▸ **Instructions for the task**: Select each line of the records below that contains the word "height", and copy those lines in full.

▸ **Material shown**:

┏━━

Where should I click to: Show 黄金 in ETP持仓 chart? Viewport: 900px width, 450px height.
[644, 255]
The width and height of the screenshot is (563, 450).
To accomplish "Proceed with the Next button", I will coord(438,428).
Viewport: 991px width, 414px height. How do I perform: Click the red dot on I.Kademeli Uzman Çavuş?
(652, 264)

┗━━
┏━━

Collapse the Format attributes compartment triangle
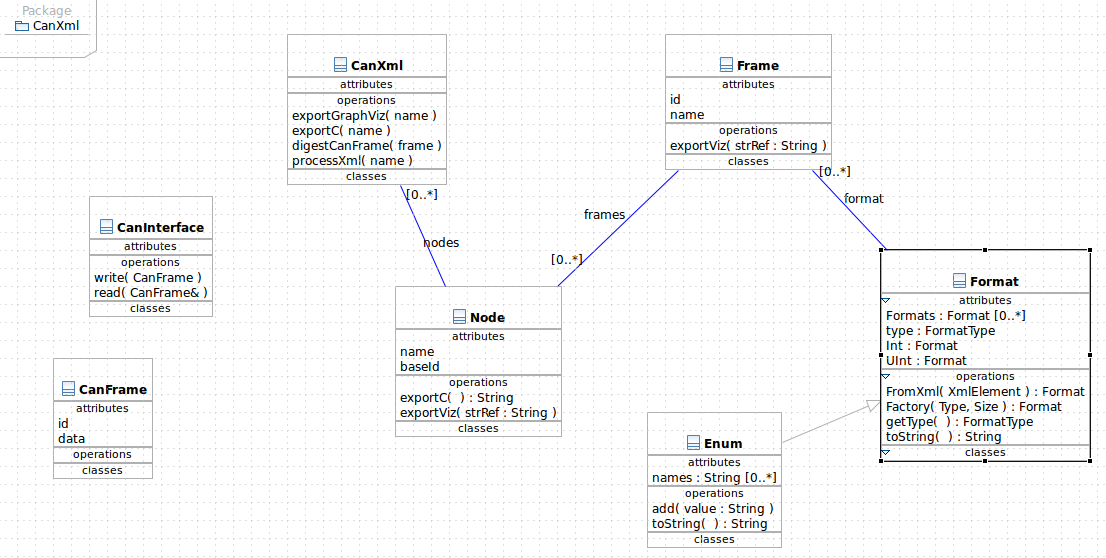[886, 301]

┗━━
┏━━

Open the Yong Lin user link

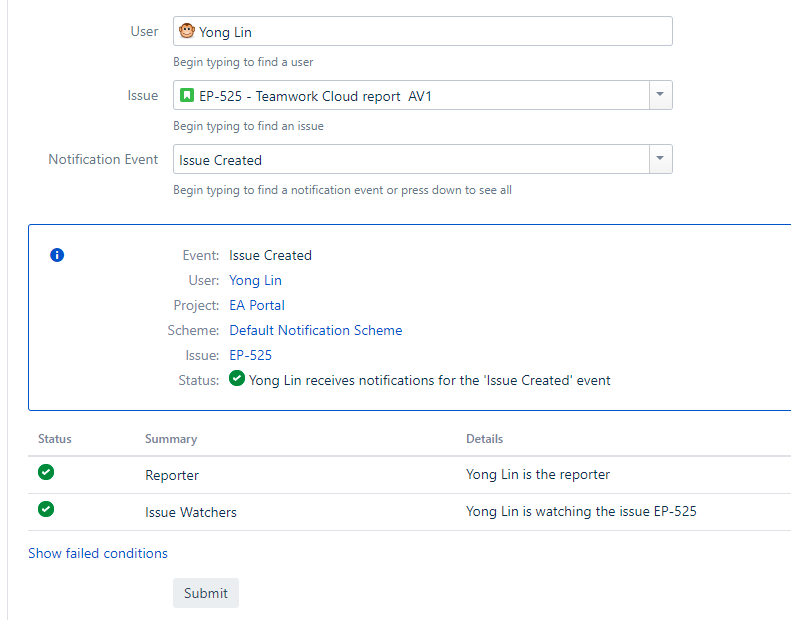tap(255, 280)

┗━━

▸ **Written response**:
Where should I click to: Show 黄金 in ETP持仓 chart? Viewport: 900px width, 450px height.
The width and height of the screenshot is (563, 450).
Viewport: 991px width, 414px height. How do I perform: Click the red dot on I.Kademeli Uzman Çavuş?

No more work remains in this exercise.